Writing that kind of series would take a more experienced reporter than Nellie Bly.
When the factory series ended, the editors began to assign their new reporter to the kinds of stories that women usually wrote about: Gardening and fashion.
Here’s what Nellie was learning about working at a newspaper: Sometimes you have to write about things you don’t care very much about. Still, if you are proud of your work, and proud of your byline, you have to write the most interesting stories you can, even if you aren’t excited about the subject.
So Nellie Bly wrote the most interesting stories she could about gardening and fashion.
But here’s something else she was learning about working at a newspaper: If, before the editors think of something for you to do, you come up with your own ideas, you’ll often get to write about what you want to write about.
So Nellie got to write more about her favorite subject: Poor girls in the city. She wrote a column saying that someone should provide a safe, clean place for girls without money or nice clothes to go have a good time.
A wealthy woman wrote to the newspaper to say she would help pay for such a place. Others wrote in to say how much they appreciated Nellie Bly’s interest in the subject.
”If we had more people like Nellie Bly to think of something for the good of the working girls, it would be better for us,” said one writer.
Nellie would always be interested in the problems of poor women and children. After nine months at the newspaper, however, she began to think about her career. She still had to write too many stories like the one about a new kind of rubber raincoat.
She was 21 years old already, and she did not want to write about rubber raincoats for the rest of her life.
She needed to do something big, something that would get her away from rubber raincoat stories forever.
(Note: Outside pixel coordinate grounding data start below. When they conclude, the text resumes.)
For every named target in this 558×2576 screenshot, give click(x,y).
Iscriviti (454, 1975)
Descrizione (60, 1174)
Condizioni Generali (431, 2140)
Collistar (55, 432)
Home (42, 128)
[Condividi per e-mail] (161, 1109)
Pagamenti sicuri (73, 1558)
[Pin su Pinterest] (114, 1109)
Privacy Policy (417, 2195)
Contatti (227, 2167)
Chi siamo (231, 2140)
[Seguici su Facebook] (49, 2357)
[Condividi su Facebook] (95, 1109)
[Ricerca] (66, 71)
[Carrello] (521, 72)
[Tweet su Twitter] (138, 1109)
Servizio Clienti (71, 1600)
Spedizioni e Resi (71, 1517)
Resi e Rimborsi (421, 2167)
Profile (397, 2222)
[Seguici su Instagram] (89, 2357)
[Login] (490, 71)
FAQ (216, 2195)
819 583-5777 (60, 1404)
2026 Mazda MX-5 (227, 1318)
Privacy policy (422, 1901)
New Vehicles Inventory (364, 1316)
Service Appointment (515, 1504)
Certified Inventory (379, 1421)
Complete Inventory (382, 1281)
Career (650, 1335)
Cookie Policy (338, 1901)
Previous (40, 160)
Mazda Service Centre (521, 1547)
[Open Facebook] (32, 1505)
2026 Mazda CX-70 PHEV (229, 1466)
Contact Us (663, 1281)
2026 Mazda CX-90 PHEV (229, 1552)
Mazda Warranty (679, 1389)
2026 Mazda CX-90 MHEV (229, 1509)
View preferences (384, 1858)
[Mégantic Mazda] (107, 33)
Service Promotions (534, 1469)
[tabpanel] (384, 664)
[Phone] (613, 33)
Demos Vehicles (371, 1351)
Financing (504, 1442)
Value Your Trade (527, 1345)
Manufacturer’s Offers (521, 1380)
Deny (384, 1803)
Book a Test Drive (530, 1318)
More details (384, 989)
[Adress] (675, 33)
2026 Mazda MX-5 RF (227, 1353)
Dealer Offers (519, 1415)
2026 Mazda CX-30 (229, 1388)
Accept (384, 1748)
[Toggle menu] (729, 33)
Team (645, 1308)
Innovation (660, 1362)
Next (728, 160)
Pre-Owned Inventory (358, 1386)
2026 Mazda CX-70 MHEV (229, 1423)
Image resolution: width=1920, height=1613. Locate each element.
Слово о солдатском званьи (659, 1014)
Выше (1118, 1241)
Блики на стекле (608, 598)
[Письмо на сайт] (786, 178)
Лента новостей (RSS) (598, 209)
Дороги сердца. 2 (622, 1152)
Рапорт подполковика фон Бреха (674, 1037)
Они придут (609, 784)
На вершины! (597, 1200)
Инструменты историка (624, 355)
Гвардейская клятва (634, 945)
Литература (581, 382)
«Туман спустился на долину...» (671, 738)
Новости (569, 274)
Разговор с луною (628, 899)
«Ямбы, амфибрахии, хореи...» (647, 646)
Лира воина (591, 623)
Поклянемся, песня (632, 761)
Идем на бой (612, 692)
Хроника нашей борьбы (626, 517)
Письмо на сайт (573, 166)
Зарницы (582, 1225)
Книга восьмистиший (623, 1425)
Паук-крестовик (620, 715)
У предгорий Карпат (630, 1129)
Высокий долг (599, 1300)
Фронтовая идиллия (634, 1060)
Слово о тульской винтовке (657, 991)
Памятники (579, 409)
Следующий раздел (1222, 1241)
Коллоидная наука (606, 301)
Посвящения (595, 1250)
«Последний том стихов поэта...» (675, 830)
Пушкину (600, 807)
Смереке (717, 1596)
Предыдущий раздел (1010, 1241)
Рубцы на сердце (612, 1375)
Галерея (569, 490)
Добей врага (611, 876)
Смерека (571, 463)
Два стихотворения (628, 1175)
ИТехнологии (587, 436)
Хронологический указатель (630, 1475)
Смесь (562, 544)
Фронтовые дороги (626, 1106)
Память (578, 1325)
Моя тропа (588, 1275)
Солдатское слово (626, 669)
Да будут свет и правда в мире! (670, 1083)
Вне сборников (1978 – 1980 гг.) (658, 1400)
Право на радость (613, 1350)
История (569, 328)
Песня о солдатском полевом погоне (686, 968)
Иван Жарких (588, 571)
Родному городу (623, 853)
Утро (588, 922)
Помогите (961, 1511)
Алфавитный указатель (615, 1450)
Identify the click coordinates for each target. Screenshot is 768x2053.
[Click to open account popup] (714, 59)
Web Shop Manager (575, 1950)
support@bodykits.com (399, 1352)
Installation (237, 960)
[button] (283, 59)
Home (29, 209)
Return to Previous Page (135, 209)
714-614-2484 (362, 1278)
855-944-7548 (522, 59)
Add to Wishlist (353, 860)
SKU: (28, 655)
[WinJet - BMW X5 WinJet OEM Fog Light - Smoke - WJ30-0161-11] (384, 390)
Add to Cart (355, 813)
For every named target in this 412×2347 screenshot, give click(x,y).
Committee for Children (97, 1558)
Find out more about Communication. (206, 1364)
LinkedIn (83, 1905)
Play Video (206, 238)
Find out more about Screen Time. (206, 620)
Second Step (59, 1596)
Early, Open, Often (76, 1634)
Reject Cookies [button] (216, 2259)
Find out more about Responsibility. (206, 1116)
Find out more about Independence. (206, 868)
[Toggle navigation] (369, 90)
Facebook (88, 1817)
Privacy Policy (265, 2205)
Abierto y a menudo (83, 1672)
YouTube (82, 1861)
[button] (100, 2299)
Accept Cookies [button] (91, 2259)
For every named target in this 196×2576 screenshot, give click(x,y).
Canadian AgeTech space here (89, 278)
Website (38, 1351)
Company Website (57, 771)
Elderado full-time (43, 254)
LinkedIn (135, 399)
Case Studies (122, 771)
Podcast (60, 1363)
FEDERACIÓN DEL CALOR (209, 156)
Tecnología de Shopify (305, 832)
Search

Her mother was making money by running a boarding house, a place where people could rent rooms and eat around the dining room table almost like a family.
Several of the young men who stayed there worked for the railroad. They liked Mrs. Cochrane’s smart, pretty young daughter, Pink. They used to play practical jokes on her, even though she never thought the jokes were funny. Or maybe that was why they played practical jokes on her.
One night, they tied strings between the chairs. When Nellie came walking through the darkened room with her long, confident stride, she tripped on the strings and fell.
She lay on the floor in a pile of chairs and string, shouting angrily for her mother while the young railroaders laughed and laughed.
But the young men did something Nellie did like: They told her exciting stories about all the distant places they had been to.
Those were the stories Nellie wanted to tell! She wanted to do a kind of reporting that no other women were doing. She wanted to go to faraway places nobody in Pittsburgh had ever seen.
Like Mexico! Nellie had met some people from Mexico who stopped in Pittsburgh on a business tour of the United States.
You could take a train all the way from Pittsburgh to Mexico, if you were curious enough and had the courage to go far from home.
How exciting it would be, to go way down south to Mexico and write a series of articles to tell everyone back home all about it!
You understand, young women didn’t just jump on board trains and go off to Mexico in those days.
That was exactly why Nellie wanted to do it! She got permission from her editors to write the series, persuaded her mother to come along, and then Nellie Bly jumped on board a train to Mexico!